Synthesis, Function, and Inactivation of Blood Coagulation Factor V

Sammanfattning: Blood coagulation factor V (FV) is a 330 kDa plasma glycoprotein. Activated FV (FVa) is a non-enzymatic cofactor to activated Factor X in the activation of prothrombin that occurs during coagulation. To investigate the molecular mechanisms of the quantitative FV deficiency associated with the FV R2 haplotype (a common genetic variant in several populations), four missense mutations identified in the R2 haplotype allele were analysed by in vitro expression studies. The aparagine to glycine mutation at position 2194 was found to play a key role in the impaired secretion of the mutant FV by interfering with its transport from the endoplasmic reticulum to the Golgi complex.

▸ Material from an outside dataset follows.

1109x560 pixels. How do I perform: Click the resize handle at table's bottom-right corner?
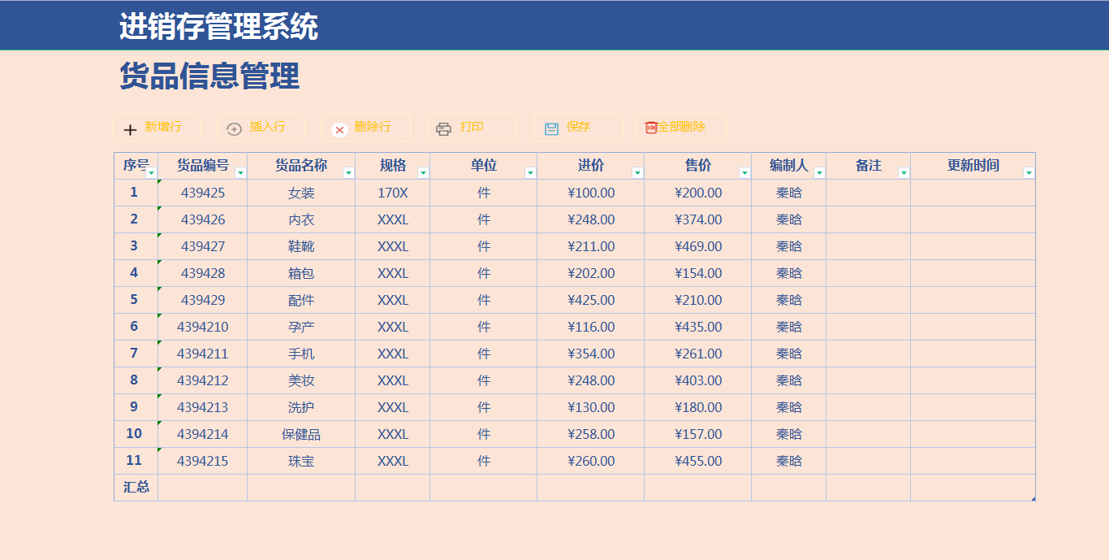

FVa consists of a heavy (HC) and a light chain (LC) associated in a divalent metal-ion dependent complex. Calcium ions bind to FVa, and we constructed a recombinant FV mutant to abolish calcium binding to a potential calcium-binding site in FVa in order to study the specific role of these residues in the expression of FVa activity. Following activation, the mutant rapidly lost FVa activity, and the HC and LC dissociated in agreement with what is expected of a FV molecule that cannot bind calcium ions. We assessed the effect of heparin on FVa inactivation catalysed by activated protein C (APC). Heparin specifically inhibited the rapid phase of FVa inactivation (Arg506 cleavage). The inhibition was most likely caused by heparin binding to an electropositive cluster of amino acids in APC which normally interacts with a complementary electronegative region close to Arg506 in FVa.